Extrait proposé:
= = =

La réhabilitation! A ce mot, vôtre âme commence à respirer.

C'est un devoir bien pénible, c'est un cruel ministère que celui de poursuivre des accusés et de condamner des coupables: toujours sous les yeux la prison, les fers, la mort!

Il faut bien semer quelques consolations sur cette triste perspective.

L'homme condamné à la réclusion, ou aux travaux forcés à temps, serait-il donc perdu pour toujours pour la société ? N'existe-t-il aucun moyen de le rappeler à ses devoirs? Est-il absolument impossible d'effacer de son front la tache d'infamie dont il fut couvert, et ne peut-on pas le recréer encore pour la vertu?

Elle est difficile, cette métamorphose, j'en conviens; mais ne repoussons cependant pas tout espoir.

L'ordre qui doit régner dans les maisons de force peut contribuer puissamment à régénérer les condamnés. Les vices de l'éducation, la contagion des mauvais exemples, l'oisiveté, proclamée avec tant de raison la mère de tous les vices, ont enfanté tous les crimes.

Eh bien! essayons de fermer ces sources de corruption; que les règles d'une morale saine soient constamment pratiquées dans les maisons de force; qu'obligés à un travail qu'ils finiront par aimer quand ils en recueilleront le fruit, les condamnés y contractent l'habitude, le goût et le besoin de l'occupation; qu'ils se donnent respectivement l'exemple d'une vie laborieuse; elle deviendra bientôt une vie pure; bientôt aussi ils commenceront à connaître le regret du passé, premier avant-coureur de l'amour des devoirs.

= = =

Lignes répertoriées:
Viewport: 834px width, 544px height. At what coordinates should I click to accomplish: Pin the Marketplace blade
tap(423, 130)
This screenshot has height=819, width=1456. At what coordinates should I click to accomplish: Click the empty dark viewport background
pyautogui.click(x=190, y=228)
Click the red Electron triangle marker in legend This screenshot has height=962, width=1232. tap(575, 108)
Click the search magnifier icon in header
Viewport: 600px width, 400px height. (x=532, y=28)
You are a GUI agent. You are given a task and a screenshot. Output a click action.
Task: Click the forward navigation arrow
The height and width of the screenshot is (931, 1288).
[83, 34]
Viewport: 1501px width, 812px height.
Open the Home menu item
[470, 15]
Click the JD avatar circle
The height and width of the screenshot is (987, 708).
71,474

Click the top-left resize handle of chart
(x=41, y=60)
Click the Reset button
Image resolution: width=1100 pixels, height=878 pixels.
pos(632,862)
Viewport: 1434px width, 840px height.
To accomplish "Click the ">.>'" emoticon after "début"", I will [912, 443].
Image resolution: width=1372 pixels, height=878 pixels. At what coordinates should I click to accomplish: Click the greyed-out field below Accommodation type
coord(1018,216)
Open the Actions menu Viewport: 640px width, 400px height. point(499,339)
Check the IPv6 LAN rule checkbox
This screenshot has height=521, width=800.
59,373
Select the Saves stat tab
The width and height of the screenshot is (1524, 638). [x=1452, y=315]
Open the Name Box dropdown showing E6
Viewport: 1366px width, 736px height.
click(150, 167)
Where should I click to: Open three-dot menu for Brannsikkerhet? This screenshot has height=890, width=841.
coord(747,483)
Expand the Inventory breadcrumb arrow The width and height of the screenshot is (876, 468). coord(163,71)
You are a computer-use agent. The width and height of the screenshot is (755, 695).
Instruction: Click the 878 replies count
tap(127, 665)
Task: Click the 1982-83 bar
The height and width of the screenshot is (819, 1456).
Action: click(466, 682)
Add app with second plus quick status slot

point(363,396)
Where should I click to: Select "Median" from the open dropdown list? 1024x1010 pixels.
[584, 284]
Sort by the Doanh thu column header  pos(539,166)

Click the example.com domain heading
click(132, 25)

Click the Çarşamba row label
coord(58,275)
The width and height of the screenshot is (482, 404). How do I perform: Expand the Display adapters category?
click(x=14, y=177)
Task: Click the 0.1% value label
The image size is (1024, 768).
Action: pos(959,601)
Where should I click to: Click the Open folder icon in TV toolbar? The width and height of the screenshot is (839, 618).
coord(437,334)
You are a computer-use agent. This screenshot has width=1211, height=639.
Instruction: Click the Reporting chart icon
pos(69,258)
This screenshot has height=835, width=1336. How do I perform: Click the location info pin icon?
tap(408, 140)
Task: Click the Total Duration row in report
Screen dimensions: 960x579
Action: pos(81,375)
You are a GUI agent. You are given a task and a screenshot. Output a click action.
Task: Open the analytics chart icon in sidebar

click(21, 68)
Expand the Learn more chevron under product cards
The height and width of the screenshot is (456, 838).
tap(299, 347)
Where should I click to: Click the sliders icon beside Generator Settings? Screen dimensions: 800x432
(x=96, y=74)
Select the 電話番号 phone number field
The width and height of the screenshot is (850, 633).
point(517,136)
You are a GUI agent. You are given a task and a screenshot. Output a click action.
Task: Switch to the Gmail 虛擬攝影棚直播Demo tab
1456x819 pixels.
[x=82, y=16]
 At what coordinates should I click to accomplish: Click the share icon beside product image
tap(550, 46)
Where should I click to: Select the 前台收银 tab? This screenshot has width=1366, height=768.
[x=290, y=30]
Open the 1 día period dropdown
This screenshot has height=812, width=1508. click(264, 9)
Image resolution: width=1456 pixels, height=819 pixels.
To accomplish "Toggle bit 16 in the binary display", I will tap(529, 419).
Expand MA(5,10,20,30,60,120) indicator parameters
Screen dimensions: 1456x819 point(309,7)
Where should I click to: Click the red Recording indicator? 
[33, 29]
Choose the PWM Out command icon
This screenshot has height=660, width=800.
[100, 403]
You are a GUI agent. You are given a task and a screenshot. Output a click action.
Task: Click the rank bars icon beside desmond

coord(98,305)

= = =

Objectif:
Répondez brièvement aux questions ci-dessous à partir de l'extrait sur la réhabilitation.
1. À quelles peines a été condamné l'homme dont l'extrait se demande s'il est perdu pour toujours pour la société ?
2. Quelles sont les trois causes qui, d'après l'extrait, ont enfanté tous les crimes ?
3. Qu'est-ce que les condamnés commenceront à connaître, et comment l'extrait le qualifie-t-il ?

Corrigé:
1. À la réclusion ou aux travaux forcés à temps.
2. Les vices de l'éducation, la contagion des mauvais exemples et l'oisiveté.
3. Le regret du passé, qualifié de « premier avant-coureur de l'amour des devoirs ».